[BEGIN GIVEN RECORDS]

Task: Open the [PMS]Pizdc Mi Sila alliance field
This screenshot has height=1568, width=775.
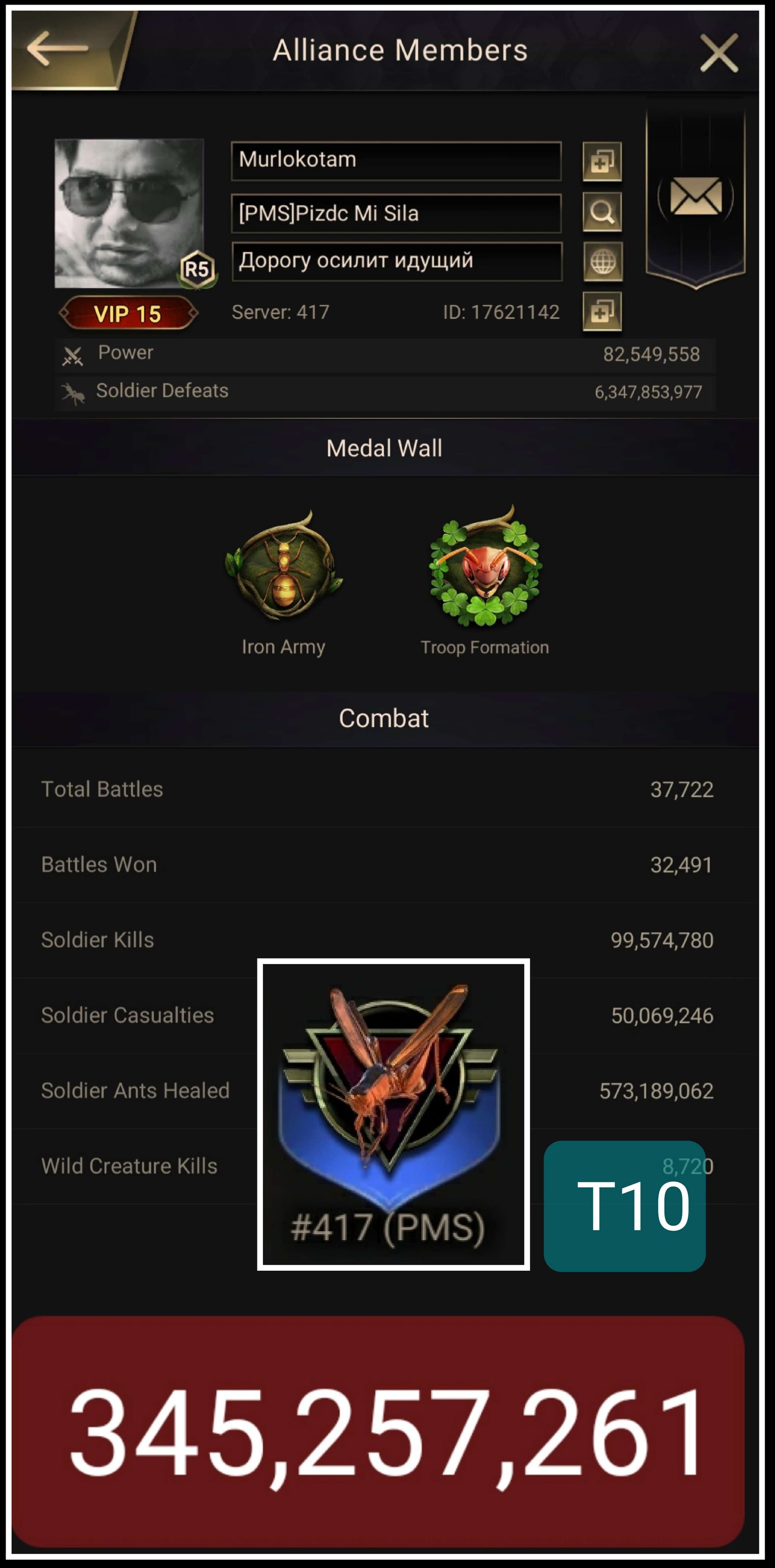Action: coord(396,213)
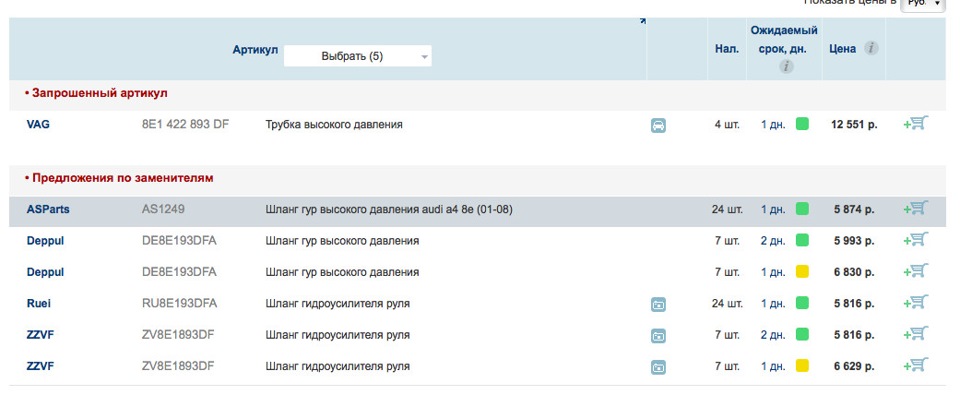Viewport: 960px width, 395px height.
Task: Add ASParts AS1249 hose to cart
Action: tap(916, 208)
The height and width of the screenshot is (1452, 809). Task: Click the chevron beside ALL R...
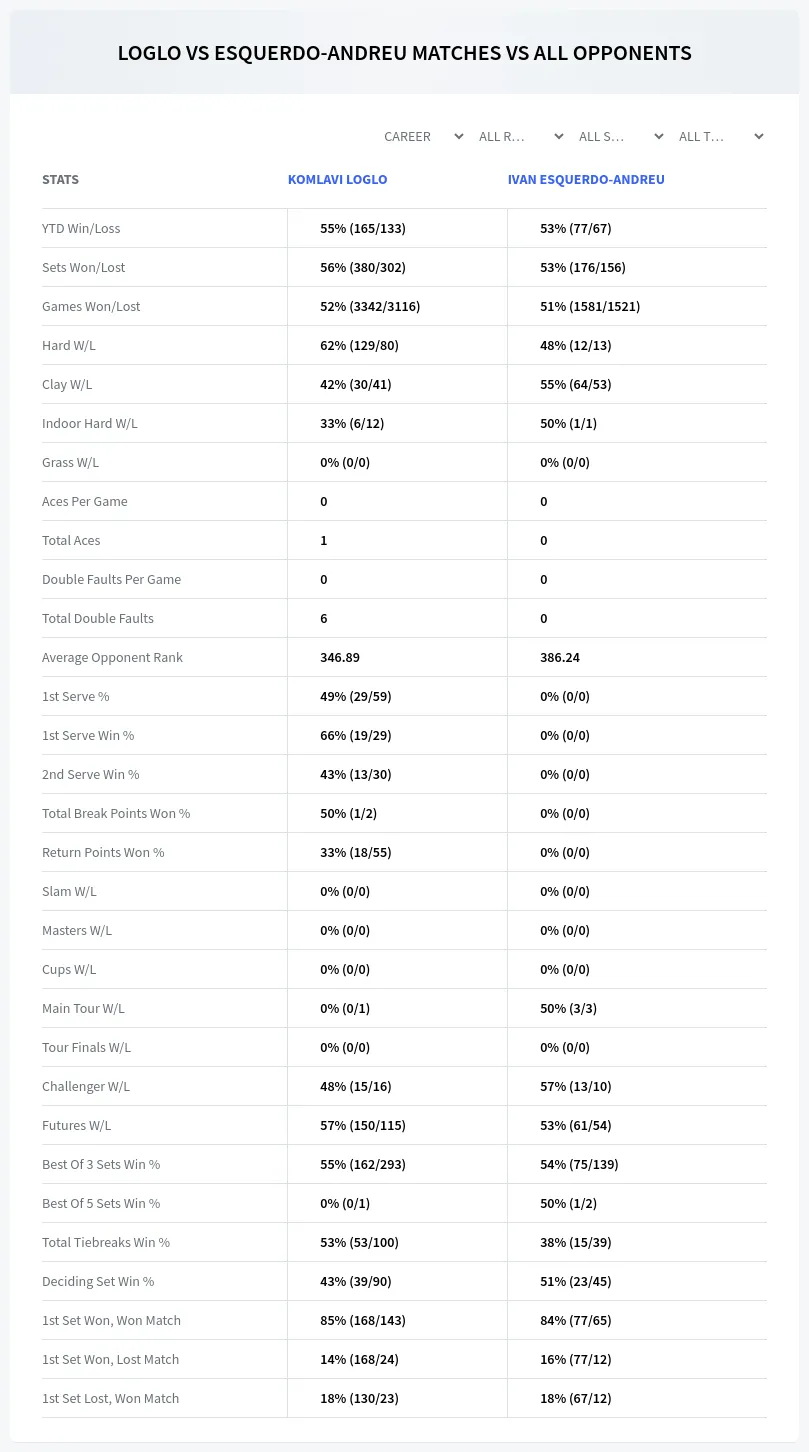click(559, 136)
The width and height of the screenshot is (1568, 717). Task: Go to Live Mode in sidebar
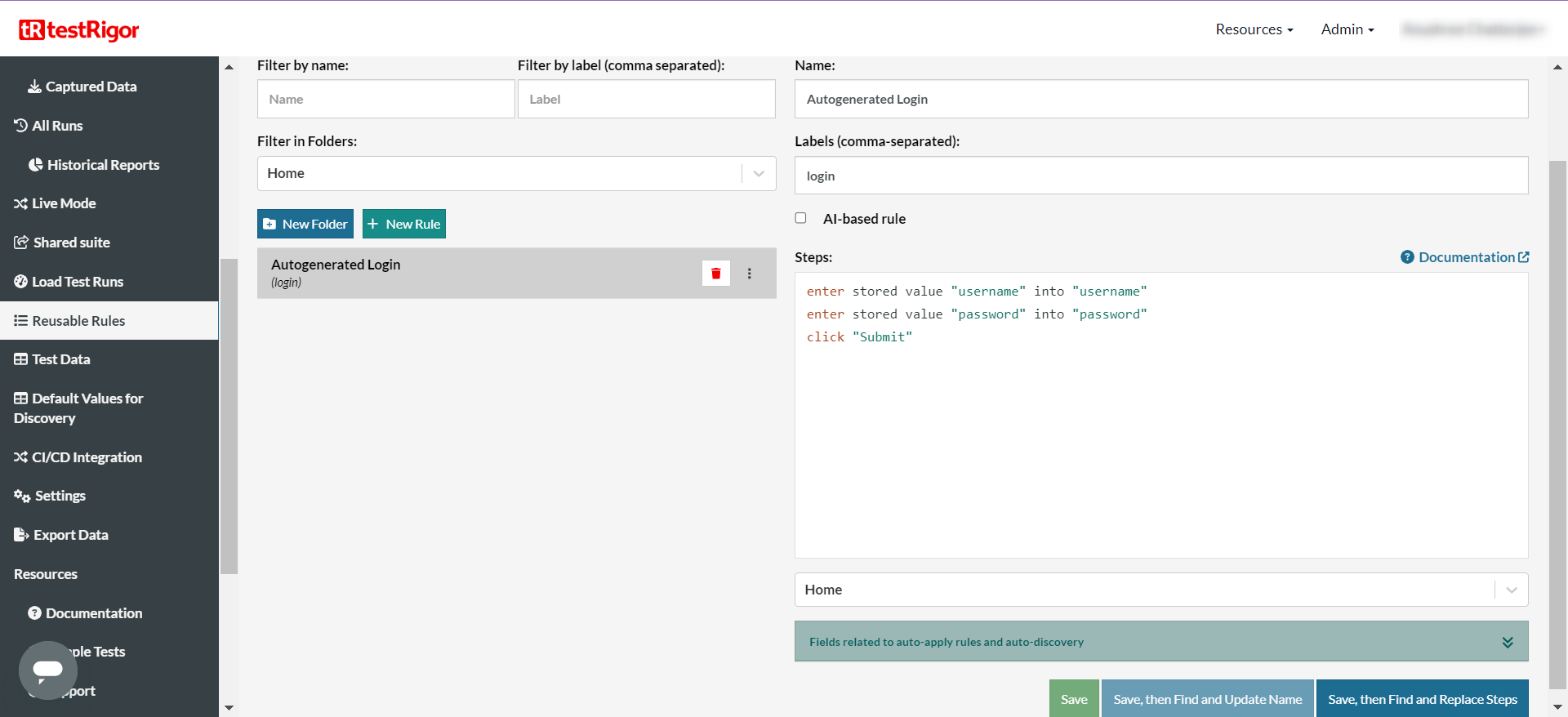[x=63, y=203]
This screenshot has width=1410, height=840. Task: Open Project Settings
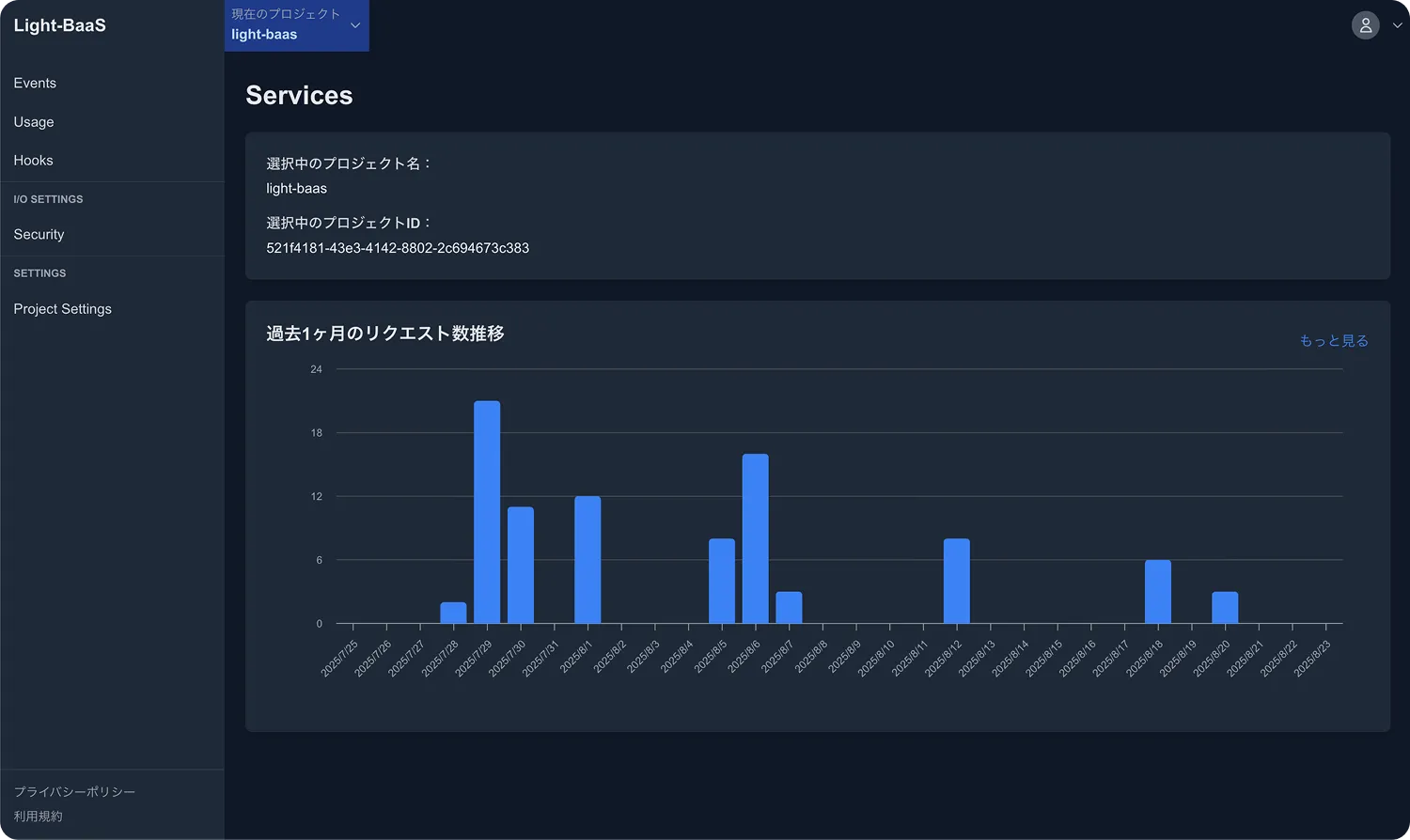(62, 309)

[END GIVEN RECORDS]

◆ **THE EXERCISE**: Rewrite the records from the line with "This screenshot has width=1410, height=840." through the end, changing "Project Settings" to "Workspace Settings" and leaving everything else as it is. Omit the pictures from your answer.

◆ **IN RESPONSE**:
This screenshot has width=1410, height=840. Task: Open Workspace Settings
(62, 309)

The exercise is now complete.